I’ve been thinking of things that don’t seem to be talked about often or are out in the open. Depression, trauma/anxiety; medications for depression/anxiety, menopause; treatments for menopause. Are any of these topics easy to talk about? If we do talk, will we be judged for our choices?
I had gained a shit ton (my new unit of measurement) of weight when prescribed a needed anti-depressant back in the day. I was being treated for depression and PTSD; Thomas was at his worst and living home. The medication did what it was supposed to do plus the horrible weight gain. After too much time at that weight, I spoke with my doctor about tapering down the medication. He agreed, and I also met with my primary about medical weight loss options. I had tried 2 oral meds with no results. I even tried a surgical option (not bariatric/ bypass) with totally sucky results. My primary recommended a daily injection called Saxenda. It isn’t on the market anymore. I tapered off the antidepressant, coupled with the injectable med I was able to lose over 50 pounds.

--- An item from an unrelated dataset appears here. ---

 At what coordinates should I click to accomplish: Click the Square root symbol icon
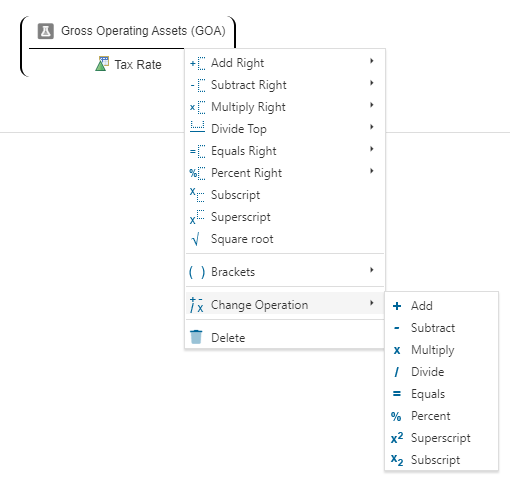(196, 239)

No one wants to admit they’re receiving “help” when they’re losing weight. I didn’t. And I did not tell anyone what I was taking. I was very upset with the way I looked. I wasn’t “me”. Alyssa was getting married, I had to find a dress, and worry about the pictures. My first girl’s wedding to an amazing young man. And I didn’t want to be in many pictures. Not a good feeling.

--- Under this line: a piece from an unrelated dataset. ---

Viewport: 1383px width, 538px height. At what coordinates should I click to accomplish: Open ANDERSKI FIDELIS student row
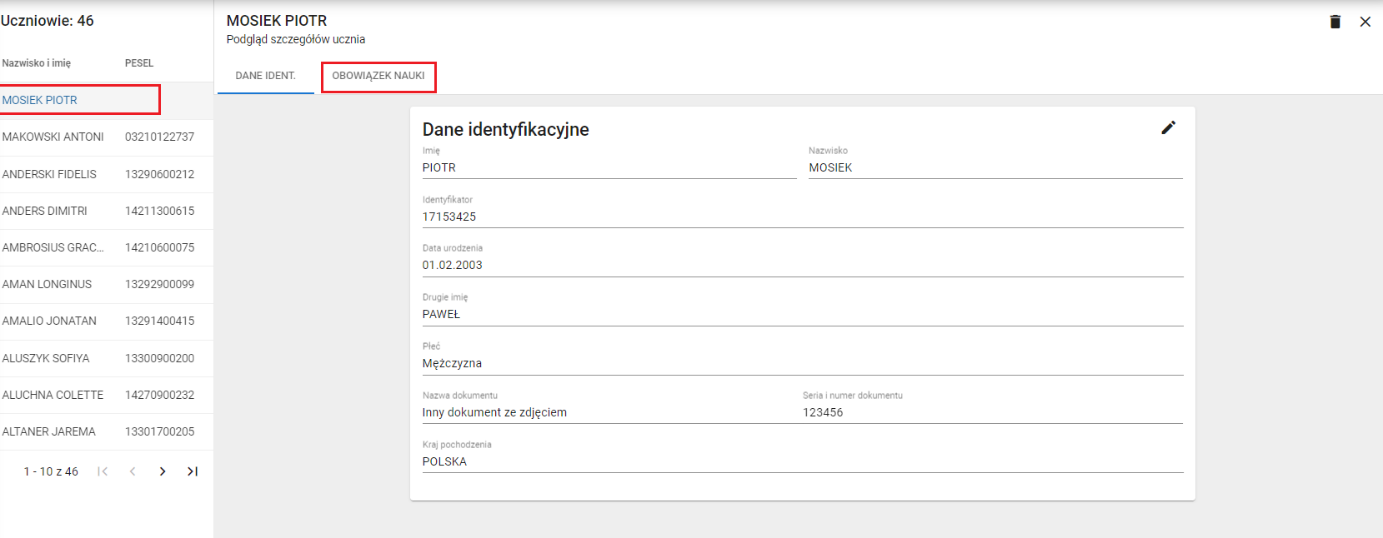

The other topic that isn’t talked about is menopause. I gave up trying to find a competent local gyn provider in my area, and was recommended a practice in Manhattan. Not far; in SoHo. My first appointment was the doctor explaining what was happening during menopause. I’m an RN. I had no idea. I decided on my course of treatment. I was educated by my doctor. Too many women are not able to make an educated decision about their own bodies when it comes to menopause. If hormone replacement therapy is not what a doctor knows, very rarely are we referred to another practitioner. Instead the physician won’t inform the patient it is a treatment option. So, so wrong.
So many woman are afraid of HRT because of what they “heard” from other women; horror stories usually. Women love to tell horror stories about giving birth and menopause symptoms. In my opinion it’s not helpful to frighten other women.
Women can’t or won’t talk to their own mothers about menopause, ask what they experienced. Comments I’ve heard, I don’t know or I don’t remember. Yes you do. I almost forgot the silence that follows when the topic is brought up.
I don’t believe in spilling out all details of our lives indiscriminately. There are stigmas and judgement to almost every situation. Why should we continue that?